### DESCRIPTION OF THE TASK
Could you continue the text below about abandoned children in Syria, picking up after its final sentence?

--- SELECTED EXCERPT ---

Al-Hamoud also points out another reason, which is the spread of the phenomenon of early marriage and marrying girls to foreign fighters who came from their countries to Syria to participate in combat. Under pressure from their families, wives often have to abandon their children after their husband’s death, sudden disappearance, or return to their homeland, especially when they are unable to care for them or provide for them financially. Moreover, these children have no proper documentation of parentage.
Furthermore, Al-Hamoud mentions another reason, which is some women are raped, leading them to abandon their newborns out of fear of punishment from their families or societal stigma.
Al-Hamoud warns that the number of abandoned children is increasing and says there is an urgent need to find solutions to protect them from exploitation, oppression, and societal discrimination they may face. She emphasizes that the solutions lie in returning displaced persons to their homes, improving living conditions for families, raising awareness among families about the importance of family planning, and launching campaigns to integrate these children into society.
Alternative Families
It’s preferable for members of the community to accept these children into their families, but they face difficulties in registering the births.
Thirty-nine-year-old Samaheer Al-Khalaf from the city of Sarmada in northern Idlib province, Syria, sponsored a newborn found abandoned at a park gate, and she welcomed him into her family.
She says, “After 11 years of marriage to my cousin, we were not blessed with children, so we decided to raise a child found in the city at the beginning of 2022.”
Al-Khalaf observes that the Islamic religion’s prohibition on “adoption” prevents her from registering the child under her name in the civil registry. Additionally, she cannot go to areas controlled by the Syrian regime to register him due to the presence of security barriers.
She says, “I fear for this child’s future because he will remain of unknown lineage. He will live deprived of his civil rights, such as education and healthcare, and he won’t be able to obtain official documents.”

--- DATA SUPPLIED ---

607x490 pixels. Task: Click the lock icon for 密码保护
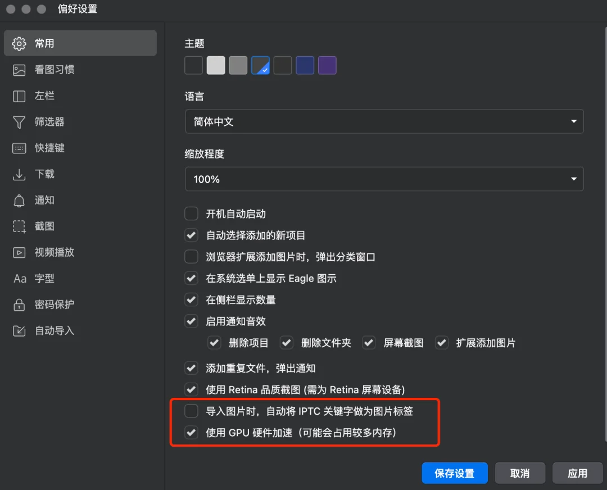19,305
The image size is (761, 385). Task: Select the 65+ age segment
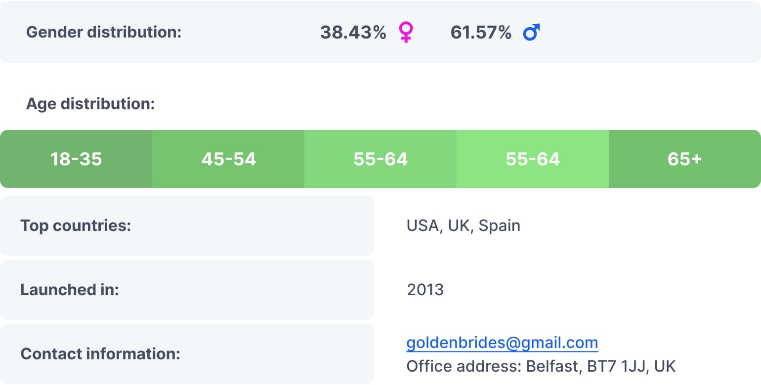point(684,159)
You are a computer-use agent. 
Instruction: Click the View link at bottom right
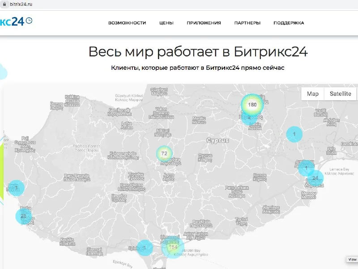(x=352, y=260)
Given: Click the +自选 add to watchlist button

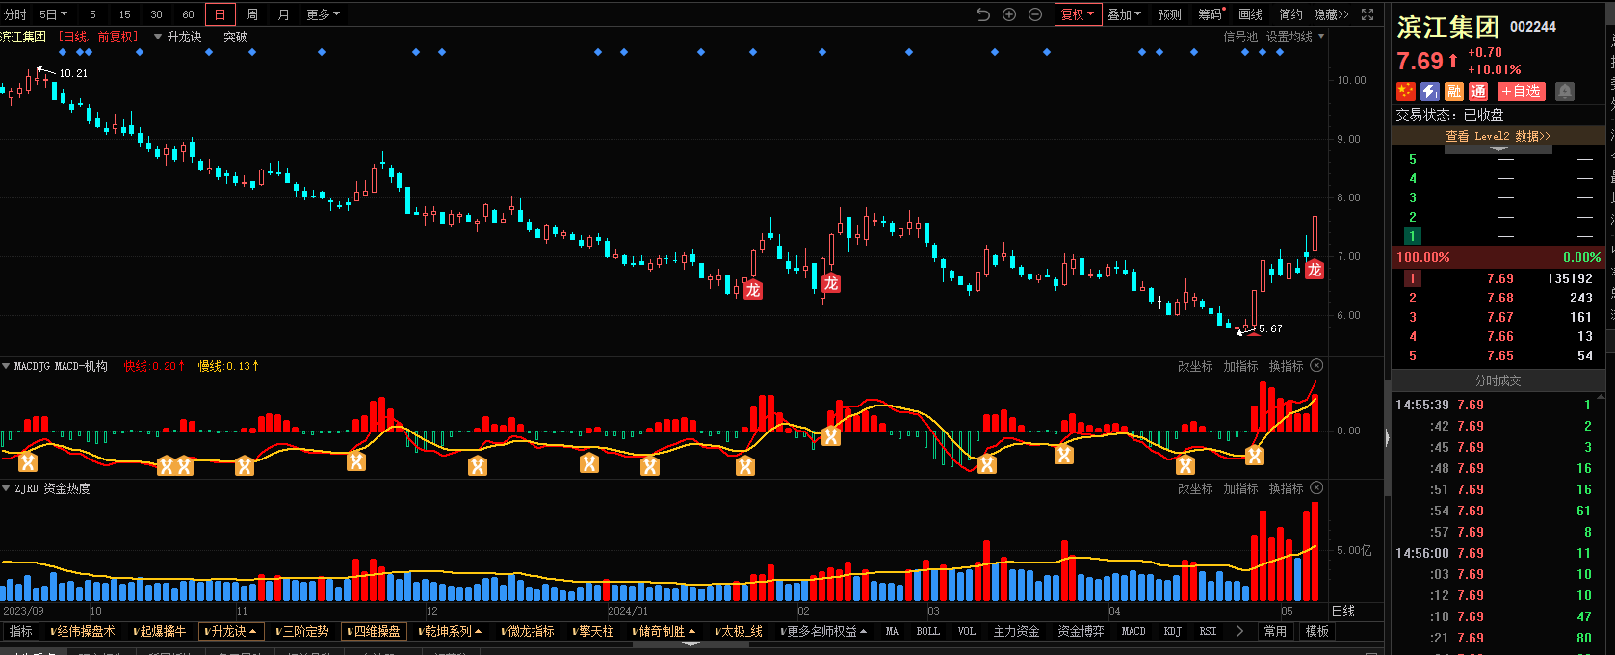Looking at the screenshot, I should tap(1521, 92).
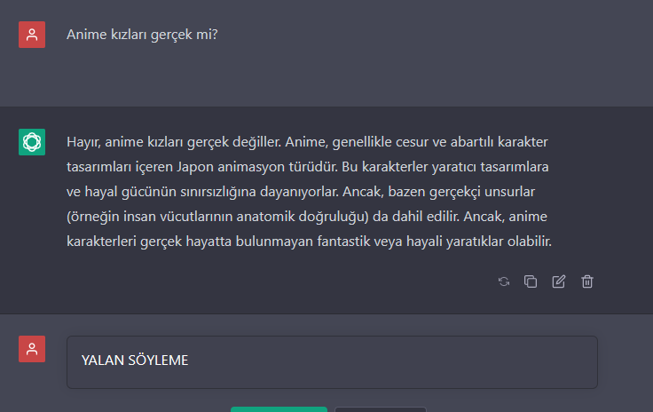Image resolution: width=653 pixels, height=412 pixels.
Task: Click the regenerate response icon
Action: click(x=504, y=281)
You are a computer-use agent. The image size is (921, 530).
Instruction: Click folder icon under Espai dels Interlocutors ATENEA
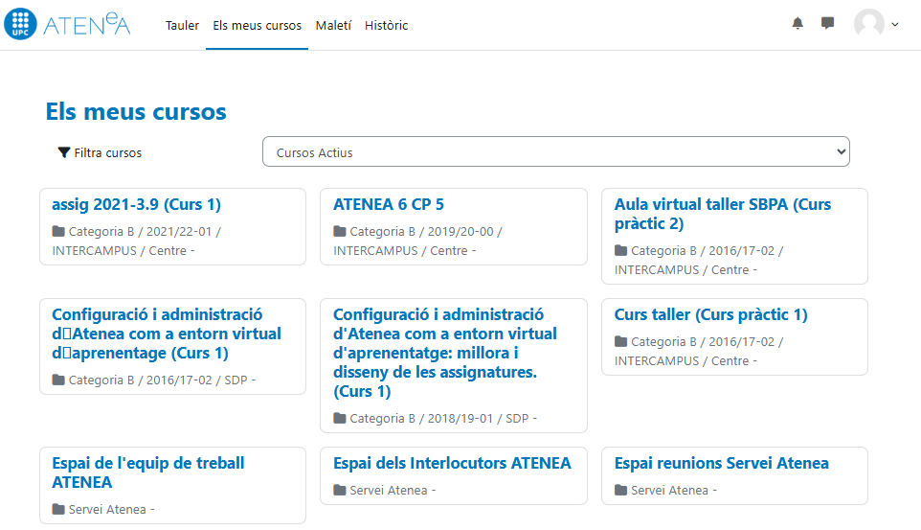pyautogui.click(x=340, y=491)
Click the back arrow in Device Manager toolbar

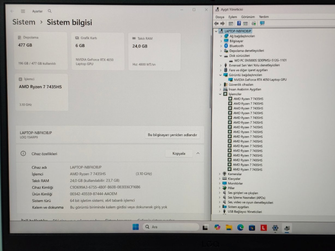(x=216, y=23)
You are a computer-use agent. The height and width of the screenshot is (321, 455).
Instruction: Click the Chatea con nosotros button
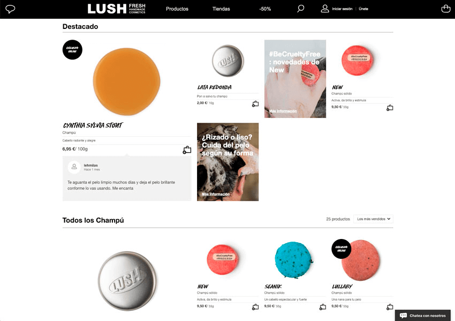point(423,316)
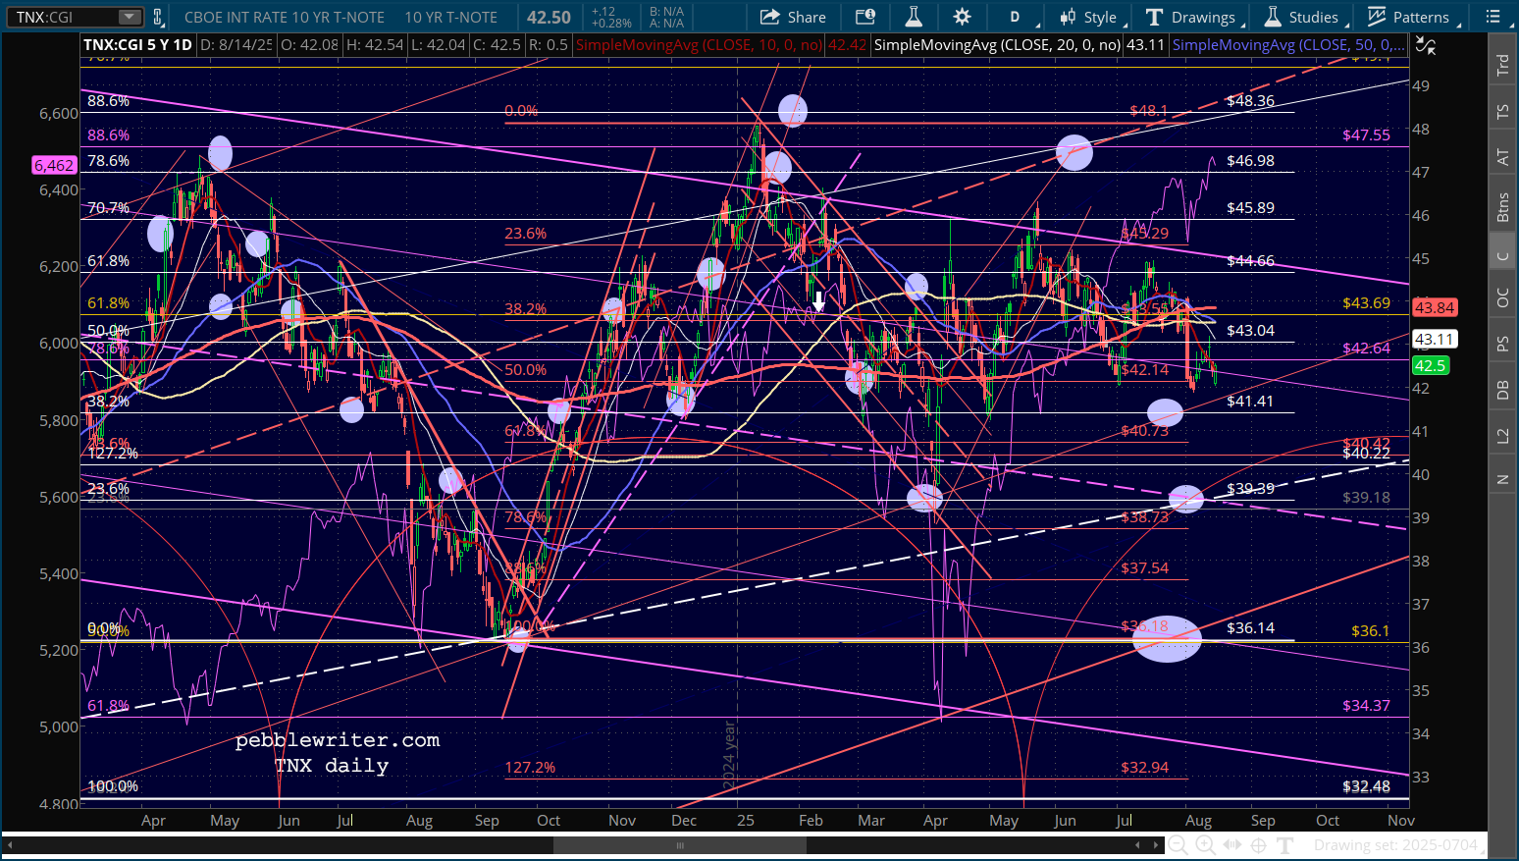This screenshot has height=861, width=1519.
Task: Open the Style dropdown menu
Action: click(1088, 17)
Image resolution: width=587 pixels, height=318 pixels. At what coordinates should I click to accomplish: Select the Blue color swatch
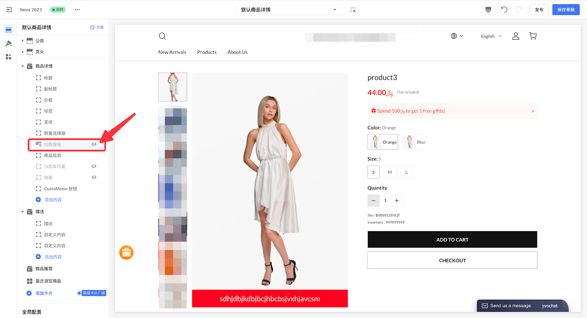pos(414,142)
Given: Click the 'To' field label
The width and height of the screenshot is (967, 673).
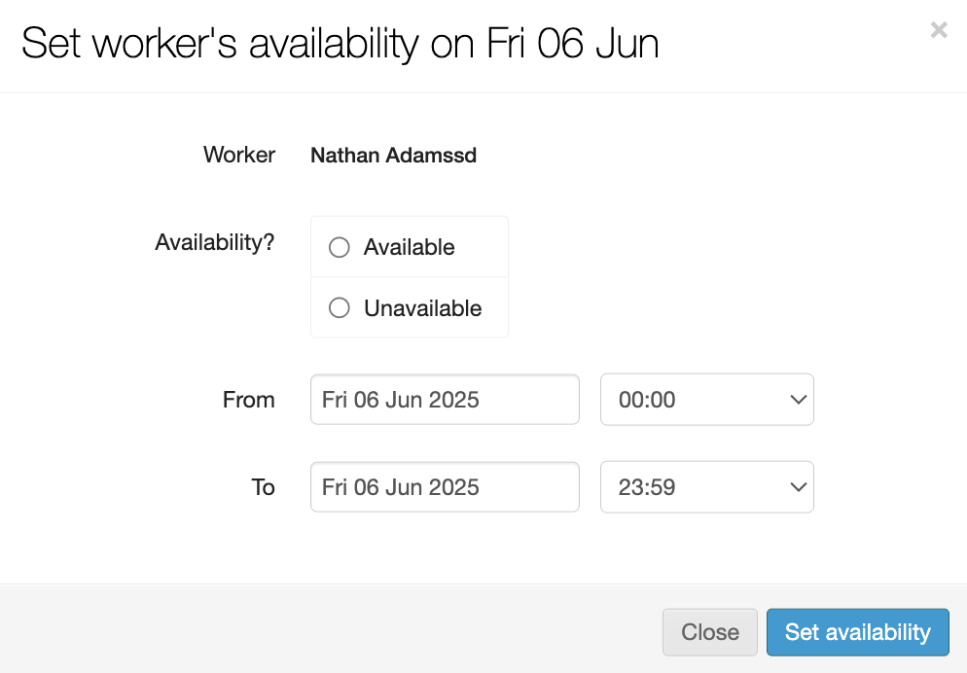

---

### WRITTEN RESPONSE
Children’s House Provides Assistance
With the increasing numbers of children of unknown parentage, volunteers have opened a center to receive and care for the children abandoned by their families.
Younes Abu Amin, the director of Children’s House, says, “A child of unknown parentage is one who was found and whose father is unknown, or children whose parentage has not been proven and who have no provider.”
“The organization ‘Children’s House’ opened a center to care for children separated from their families and children of unknown parentage in the city of Sarmada, north of Idlib,” says Abu Amin. “The number of registered children in the center has reached 267, ranging in age from one day to 18 years. Some have been placed with foster families, while others currently reside in the center, receiving all their needs, including shelter, food, education, and healthcare.”
Upon arrival at the center, Abu Amin notes that the center registers each child in its records, transfers them to the shelter department, and makes efforts to locate their original family or relatives and send them to them or to find a foster family to provide them with a decent life.
Abu Amin explains that the center employs 20 staff members who provide children with care, psychological support, and education. They work to create a suitable environment for the children and support them psychologically to help with emotional support.
He emphasizes that the center survives on individual donations to cover its expenses – which are scarce. There is an urgent need for sufficient support, as the children require long-term care, especially newborns.
A young girl Marah (8) and her brother, Kamal (10), lost their father in the war. Their mother remarried, leaving them to live in a small tent with their grandfather, who forces them to beg and sell tissues, often leaving them without food for days.
Consequently, they decided to escape from home. Kamal says, “We used to sleep outdoors, overwhelmed by fear, cold, and hunger, until someone took us to the child center.”
Upon reaching the center, they returned to their studies, played with other children, and each other, just like children with families.
Kamal expresses his wish, “I hope to continue my education with my sister so we can rely on ourselves and escape from a life of injustice and deprivation.”
These children, innocent of any wrongdoing, are often left to fend for themselves, bearing the brunt of war-induced poverty, insecurity, homelessness, instability, and early marriage.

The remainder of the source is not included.